(Stored entries)
-- Opening Marker --

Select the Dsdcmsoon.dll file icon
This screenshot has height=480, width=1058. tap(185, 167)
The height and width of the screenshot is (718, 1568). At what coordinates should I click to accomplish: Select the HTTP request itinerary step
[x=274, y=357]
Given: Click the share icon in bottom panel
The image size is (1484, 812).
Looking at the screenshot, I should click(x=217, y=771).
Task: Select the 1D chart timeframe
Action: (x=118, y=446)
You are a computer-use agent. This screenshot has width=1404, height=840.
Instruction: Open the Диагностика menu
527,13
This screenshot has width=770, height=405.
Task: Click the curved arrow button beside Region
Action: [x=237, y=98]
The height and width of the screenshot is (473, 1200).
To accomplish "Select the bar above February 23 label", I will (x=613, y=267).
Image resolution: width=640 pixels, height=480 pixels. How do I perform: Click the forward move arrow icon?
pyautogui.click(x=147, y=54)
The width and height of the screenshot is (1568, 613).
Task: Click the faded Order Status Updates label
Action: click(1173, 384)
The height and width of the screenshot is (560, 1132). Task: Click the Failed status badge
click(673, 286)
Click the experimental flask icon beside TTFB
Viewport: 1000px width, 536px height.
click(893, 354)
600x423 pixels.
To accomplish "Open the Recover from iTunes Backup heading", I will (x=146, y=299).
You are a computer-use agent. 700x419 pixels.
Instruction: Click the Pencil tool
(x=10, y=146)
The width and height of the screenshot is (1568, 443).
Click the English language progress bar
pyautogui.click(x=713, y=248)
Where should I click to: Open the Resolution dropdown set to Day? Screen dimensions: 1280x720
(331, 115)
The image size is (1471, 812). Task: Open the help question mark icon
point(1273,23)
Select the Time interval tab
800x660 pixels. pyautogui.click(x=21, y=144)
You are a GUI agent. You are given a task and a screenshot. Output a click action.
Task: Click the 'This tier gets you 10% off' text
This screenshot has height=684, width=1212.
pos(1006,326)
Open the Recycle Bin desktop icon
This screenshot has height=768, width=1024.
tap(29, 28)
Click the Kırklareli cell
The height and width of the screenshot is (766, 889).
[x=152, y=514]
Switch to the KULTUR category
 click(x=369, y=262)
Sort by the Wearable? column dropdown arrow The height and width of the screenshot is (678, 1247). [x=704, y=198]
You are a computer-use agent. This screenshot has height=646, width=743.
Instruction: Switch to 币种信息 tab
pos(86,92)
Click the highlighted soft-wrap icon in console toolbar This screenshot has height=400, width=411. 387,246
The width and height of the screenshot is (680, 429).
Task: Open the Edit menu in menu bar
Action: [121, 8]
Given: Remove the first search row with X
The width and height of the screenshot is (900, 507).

-- Closing Marker --

▸ Aim of the exercise
Search the records for the word "computer", then list every line that has it.

▸ Output for this exercise
You are a computer-use agent. This screenshot has width=1404, height=840.
You are a computer-use agent. 700x419 pixels.
You are a computer-use agent. This screenshot has height=646, width=743.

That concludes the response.